Reproducing parallel results

mortont commented 6 years ago

I've been trying to reproduce the parallel wavenet results, however I'm running into some issues with training the teacher model. I have trained it on the LJ Speech dataset with the default wavenet_mol.json configuration to ~280k steps (all other hparams are unchanged as well). The loss looks good, however the evaluated speech is just babbling, as if local conditioning wasn't used.

I didn't see anything immediately apparent as to why this is happening, do you have any ideas?

bfs18 commented 6 years ago

Hi @mortont Could you provide more information? For example, the loss curve, some generated samples and the code commit.

mortont commented 6 years ago

Sure, I'm on commit 67eacb995aef465d1e2ed810f25e0d7d3899e9b6 and this is the loss curve

This is one of the generated samples: gen_LJ001-0028.wav.zip For reference, this is the original that was used for the mel conditioning: LJ001-0028.wav.zip

What loss did you let the teacher get to in your examples? Wondering if this just needs more training time. Let me know if any other information would be helpful.

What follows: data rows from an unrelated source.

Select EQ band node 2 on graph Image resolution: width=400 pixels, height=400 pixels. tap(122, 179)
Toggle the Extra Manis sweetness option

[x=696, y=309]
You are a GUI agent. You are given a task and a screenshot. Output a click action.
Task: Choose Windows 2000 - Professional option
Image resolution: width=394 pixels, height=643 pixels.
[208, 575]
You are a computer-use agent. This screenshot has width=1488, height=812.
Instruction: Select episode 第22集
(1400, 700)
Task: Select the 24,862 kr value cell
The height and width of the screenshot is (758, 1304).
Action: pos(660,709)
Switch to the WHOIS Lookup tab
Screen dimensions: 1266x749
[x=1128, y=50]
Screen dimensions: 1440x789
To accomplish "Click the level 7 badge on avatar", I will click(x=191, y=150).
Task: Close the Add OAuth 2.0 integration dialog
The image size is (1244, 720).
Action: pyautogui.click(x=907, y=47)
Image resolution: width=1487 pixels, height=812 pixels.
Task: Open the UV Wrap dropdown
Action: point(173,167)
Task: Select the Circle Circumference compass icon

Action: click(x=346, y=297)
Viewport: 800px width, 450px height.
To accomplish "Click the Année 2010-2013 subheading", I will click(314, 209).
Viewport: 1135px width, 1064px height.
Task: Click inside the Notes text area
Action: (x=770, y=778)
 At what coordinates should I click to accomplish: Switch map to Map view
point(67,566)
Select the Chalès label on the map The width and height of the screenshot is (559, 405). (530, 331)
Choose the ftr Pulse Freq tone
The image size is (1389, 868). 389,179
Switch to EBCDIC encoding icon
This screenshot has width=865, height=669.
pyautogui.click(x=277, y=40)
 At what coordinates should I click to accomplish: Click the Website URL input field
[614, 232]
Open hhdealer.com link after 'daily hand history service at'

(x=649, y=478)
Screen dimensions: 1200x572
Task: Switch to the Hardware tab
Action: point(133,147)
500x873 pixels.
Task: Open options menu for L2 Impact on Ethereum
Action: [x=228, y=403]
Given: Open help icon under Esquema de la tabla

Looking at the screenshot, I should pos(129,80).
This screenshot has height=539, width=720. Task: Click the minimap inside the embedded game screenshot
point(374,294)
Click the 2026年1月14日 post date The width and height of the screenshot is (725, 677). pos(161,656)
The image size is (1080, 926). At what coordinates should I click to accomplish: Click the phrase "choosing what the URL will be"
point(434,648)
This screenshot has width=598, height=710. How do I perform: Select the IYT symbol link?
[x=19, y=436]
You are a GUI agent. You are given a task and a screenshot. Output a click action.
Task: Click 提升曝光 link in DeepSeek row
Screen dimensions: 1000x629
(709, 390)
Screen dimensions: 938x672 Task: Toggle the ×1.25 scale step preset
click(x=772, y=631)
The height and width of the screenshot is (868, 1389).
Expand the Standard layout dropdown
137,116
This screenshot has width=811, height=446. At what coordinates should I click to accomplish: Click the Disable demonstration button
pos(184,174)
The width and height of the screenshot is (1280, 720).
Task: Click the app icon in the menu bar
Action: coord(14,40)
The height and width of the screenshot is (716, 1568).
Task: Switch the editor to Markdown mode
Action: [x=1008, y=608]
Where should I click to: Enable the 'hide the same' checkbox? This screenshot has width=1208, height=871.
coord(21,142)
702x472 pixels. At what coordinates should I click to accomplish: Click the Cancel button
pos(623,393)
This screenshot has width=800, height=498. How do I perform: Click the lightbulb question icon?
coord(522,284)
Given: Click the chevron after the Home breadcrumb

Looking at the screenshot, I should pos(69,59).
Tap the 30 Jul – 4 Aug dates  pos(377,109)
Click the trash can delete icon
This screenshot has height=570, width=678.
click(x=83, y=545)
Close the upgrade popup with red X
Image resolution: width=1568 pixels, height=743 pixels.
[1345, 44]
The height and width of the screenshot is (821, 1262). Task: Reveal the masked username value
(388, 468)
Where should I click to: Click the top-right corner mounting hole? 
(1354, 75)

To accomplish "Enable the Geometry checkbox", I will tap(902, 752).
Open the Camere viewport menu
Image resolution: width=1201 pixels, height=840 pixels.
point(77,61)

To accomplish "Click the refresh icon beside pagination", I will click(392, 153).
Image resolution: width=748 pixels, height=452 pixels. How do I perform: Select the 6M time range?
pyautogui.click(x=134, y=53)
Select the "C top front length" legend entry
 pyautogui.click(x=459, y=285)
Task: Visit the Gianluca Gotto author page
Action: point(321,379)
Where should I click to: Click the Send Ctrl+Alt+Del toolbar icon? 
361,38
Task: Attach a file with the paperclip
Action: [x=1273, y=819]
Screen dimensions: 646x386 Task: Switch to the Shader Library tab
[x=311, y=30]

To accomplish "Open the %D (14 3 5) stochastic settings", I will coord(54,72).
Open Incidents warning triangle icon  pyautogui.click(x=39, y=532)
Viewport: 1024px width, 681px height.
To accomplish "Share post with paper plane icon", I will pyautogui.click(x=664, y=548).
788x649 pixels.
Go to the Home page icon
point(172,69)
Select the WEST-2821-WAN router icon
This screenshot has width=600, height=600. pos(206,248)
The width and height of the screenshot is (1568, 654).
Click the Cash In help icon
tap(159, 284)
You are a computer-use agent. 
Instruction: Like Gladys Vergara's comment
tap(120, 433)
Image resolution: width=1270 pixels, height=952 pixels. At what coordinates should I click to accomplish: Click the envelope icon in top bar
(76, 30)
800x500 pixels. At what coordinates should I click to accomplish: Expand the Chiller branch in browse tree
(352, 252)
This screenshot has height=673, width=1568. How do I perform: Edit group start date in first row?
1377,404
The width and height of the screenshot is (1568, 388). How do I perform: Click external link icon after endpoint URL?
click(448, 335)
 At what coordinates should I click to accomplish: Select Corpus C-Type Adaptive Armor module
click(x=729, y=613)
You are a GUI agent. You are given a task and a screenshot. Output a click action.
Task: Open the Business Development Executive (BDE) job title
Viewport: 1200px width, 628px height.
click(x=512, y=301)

bfs18 commented 6 years ago

According to my experience, if a small batch size such as 2 is used, 200k training steps is not enough. Because the model haven't seen enough data. What's your batch size? Besides please ensure USE_RESIZE_CONV=False in masked.py. This is my loss curve. loss_curve

mortont commented 6 years ago

Ah, thank you. My batch size is 2 so I'll continue training. I'll go ahead and close this issue and report back when I have good samples for posterity.

bfs18 commented 6 years ago

Hi @mortont , I'm sorry that the wavenet results cannot be reproduced with the default config json. Recently I cannot reporduce the previous result either. And I finally figure out that weight normalization harms the wavenet performance. So setting use_weigh_norm=false in wavenet_mol.json may solve your problem. Initially weight normalization produces some promising results for parallel wavenet. So I keep it as a default configuration. Probabily it has negative effects on the learned mel-sepctrum representation. And good mel-spectrum representation is vital for a good modle, since the wave sample points totaly depend on theit. I'm also doing simaliar tests on parallel wavenet. Once again, I'm sorry.

mortont commented 6 years ago

Good catch @bfs18, thank you! I'll try training with use_weight_norm as false. Unfortunately my training is a bit slow with a single GPU. Do you have a pretrained teacher model to share? I'd be happy to help on any parts of parallel wavenet once I have a good teacher.

mortont commented 6 years ago

Actually, I just saw the updated readme... I'll check that out now.

bfs18 commented 6 years ago

Hi, I tested the code, setting use_weigth_norm=False solves the problem. And I implemented http://export.arxiv.org/abs/1807.07281 at this weekend. I will update the code after some testing.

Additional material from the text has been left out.